Passage for review section start

5. Money - Myron's work has slowed down and we committed to a Disneyland vacation end of October. And we have 2 offers on duplexes in Everett. And Julian's tuition increased. And we have kid activities costs to pay. And the markets aren't doing very well so investments are sucking air. When is that lottery strategy going to pay off???

6. House projects - we are STILL working on Mac's room and we have to do something with Juice's room. He is still in his toddler bed touching head to toe! Our living room has been a complete disaster for months and I'm about ready to start a bonfire in the middle. Myron got super motivated to get part of the garage cleared out (we can't put the trailer in anymore and need to for the winter) so I put a bunch of stuff up on craigslist and I've had other people calling my schedule shots this weekend and now I'm behind on regular chores. Just making my weekday life so much more challenging.

7. Family time - the more things are on the to do list, the less time I have for anyone because the siren call is to get stuff off the list. And the more on the list the more gets put on the list - it's a vicious circle. So the kids get no time with me at all, ergo my ingorance about the skating thing. Can you say GUILT!?!

8. I'm overextended again so all my volunteer efforts are only getting part of my focus. SLU Chamber, City of Shoreline, Syre PTA and now PCMA ... it's all coming together at once and I'm getting nothing done 100%. And of course I have solid justification for each one and I turned down 2 other recent requests so it's not all about the NO. Just need to juggle faster for a while.

9. Health - I finally made an appointment with OB and mammogram and they asked if I'd been anywhere else to get my exams done because it's been since early 2006 that I've been in. Well ... truth be told, in 2006 I weighed a bunch less and really don't want to hear my doc talk about my weight again. Now I'm going to worry that I've put myself in jeopardy by waiting this long for my annual exams.

This is really depressing and sorry if you actually are reading this. Now I've made you feel all yucky!

The things I am grateful for:

1. This gorgeous weather. It's part of the reason for my craziness because it makes me want to accomplish as much as possible before rain comes when I won't feel like doing a thing but have to. At least now I want to get things done ... I just don't have a lot of time.

2. My kids are doing realatively well in school and like it (for the most part). They are healthy and I don't think I'm damaging them beyond repair yet.

3. We are back as season ticket holders to the 5th Ave (I know - I'm contradicting the money worry, but we bought these early in the year when things were really going well!). We saw Shrek, the Musical and it was super fun. The rest of the shows are fantastic and I can look forward to dates with my hubby every other month or so.

4. Things are fine - it's just my brain that's the issue.

I'm trying not to wish my life away, but I'm looking forward to being on the other side of this!

Tuesday, September 9, 2008

The Unofficial New Year

It's the second most stressful day of my year ... the first day of school. Not really for what it is, but what it signifies. It's the 2nd "New Year's Day" - the day when I expect that everything on my to do list will be done and I will have a fresh start. But just like the real deal - it never happens that way. As a matter of fact, just the opposite. So I'm back to my crazy life and nothing has changed for me.
I wish that it was my first day of school, but that I knew everything I know today. Mac started 3rd and Juice is a big Kindergartner! Next year they will both be in the same school and frankly I can't wait. Here they are with great big happy smiles on their first day - they are excited at the new adventures this year will bring and I envy their innocence and giddy excitment.

Juice is the 'poser'. I think he might actually do really well in modeling this year, but he wants to do Tae Kwon Do and basketball.


Mac can't wait to see her best friends - it's been a whole two weeks since they last saw each other after all.

Passage for review section end

### Task brief
List every organization that the blog excerpt above names among the writer's volunteer efforts.

Provided records section start

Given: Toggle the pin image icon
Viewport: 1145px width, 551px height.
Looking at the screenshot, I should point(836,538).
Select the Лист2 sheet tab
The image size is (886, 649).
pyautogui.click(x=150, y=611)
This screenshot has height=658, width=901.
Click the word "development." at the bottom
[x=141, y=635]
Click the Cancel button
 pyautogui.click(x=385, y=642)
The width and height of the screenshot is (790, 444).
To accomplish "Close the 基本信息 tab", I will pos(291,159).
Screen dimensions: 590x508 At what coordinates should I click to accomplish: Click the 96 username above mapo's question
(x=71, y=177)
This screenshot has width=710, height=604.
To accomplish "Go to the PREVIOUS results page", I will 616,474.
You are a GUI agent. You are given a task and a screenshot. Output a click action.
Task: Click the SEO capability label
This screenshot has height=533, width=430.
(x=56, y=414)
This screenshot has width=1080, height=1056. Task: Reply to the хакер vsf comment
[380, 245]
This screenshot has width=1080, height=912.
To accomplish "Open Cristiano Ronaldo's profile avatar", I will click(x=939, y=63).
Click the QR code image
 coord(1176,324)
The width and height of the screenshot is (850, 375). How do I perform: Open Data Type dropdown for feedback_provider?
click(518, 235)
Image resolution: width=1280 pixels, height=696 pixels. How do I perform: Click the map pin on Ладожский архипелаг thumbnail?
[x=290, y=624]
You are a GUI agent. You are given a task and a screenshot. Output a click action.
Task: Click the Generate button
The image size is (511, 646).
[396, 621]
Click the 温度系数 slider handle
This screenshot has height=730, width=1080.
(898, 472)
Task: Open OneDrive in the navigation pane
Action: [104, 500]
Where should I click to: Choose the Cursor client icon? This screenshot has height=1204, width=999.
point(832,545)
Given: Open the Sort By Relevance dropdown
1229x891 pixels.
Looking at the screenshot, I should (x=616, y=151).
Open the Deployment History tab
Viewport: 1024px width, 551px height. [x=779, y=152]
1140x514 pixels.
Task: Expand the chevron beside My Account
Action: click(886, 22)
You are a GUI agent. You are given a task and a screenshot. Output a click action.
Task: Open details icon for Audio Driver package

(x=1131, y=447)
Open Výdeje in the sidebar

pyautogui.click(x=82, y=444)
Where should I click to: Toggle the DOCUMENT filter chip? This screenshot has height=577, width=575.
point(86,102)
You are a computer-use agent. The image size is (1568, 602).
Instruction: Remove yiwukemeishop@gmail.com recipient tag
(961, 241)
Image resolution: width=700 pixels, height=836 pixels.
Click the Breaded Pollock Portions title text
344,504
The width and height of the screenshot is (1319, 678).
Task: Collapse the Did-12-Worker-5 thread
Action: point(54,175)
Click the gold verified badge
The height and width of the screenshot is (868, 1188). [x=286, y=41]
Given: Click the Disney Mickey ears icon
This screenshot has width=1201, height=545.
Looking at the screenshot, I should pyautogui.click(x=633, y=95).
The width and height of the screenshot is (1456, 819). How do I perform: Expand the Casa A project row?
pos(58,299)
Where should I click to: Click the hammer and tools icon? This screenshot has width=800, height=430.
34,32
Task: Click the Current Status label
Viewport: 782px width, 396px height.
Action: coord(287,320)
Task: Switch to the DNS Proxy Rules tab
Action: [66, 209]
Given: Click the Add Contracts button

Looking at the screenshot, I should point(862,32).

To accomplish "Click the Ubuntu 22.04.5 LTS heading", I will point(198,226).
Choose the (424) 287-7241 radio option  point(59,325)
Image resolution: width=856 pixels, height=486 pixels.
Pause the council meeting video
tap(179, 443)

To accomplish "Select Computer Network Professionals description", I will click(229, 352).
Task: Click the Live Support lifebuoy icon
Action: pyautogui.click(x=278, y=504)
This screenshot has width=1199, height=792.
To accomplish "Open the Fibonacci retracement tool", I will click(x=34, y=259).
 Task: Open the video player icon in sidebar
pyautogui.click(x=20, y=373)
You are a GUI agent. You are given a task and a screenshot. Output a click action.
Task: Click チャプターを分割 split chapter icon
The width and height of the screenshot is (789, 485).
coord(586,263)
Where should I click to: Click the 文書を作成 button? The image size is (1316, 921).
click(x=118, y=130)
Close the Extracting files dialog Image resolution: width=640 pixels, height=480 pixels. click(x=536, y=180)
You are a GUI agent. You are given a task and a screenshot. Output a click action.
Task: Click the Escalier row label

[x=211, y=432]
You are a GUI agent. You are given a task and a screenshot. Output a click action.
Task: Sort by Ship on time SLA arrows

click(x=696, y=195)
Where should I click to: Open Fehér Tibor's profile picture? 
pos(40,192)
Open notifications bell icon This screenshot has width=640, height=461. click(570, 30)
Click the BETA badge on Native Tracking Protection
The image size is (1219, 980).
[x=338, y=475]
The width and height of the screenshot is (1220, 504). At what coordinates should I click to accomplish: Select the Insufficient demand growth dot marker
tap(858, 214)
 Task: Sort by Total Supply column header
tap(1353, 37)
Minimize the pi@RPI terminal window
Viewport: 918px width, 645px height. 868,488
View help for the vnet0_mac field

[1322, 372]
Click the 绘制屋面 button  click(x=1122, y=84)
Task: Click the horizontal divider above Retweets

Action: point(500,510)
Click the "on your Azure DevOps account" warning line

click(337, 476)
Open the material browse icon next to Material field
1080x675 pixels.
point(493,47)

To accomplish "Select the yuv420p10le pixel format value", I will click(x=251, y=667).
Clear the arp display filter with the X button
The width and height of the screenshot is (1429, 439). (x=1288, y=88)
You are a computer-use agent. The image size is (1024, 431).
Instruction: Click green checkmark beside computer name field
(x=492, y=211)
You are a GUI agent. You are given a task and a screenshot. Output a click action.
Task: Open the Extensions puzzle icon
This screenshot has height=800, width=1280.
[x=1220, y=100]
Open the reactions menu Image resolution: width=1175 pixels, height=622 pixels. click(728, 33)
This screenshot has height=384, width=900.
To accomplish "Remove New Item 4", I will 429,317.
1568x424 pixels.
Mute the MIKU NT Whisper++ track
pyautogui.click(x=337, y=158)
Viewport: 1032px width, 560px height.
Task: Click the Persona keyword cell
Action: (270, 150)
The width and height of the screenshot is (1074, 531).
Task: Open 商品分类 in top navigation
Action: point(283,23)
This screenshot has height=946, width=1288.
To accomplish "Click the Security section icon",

Provided records section end

### Answer
SLU Chamber, City of Shoreline, Syre PTA, PCMA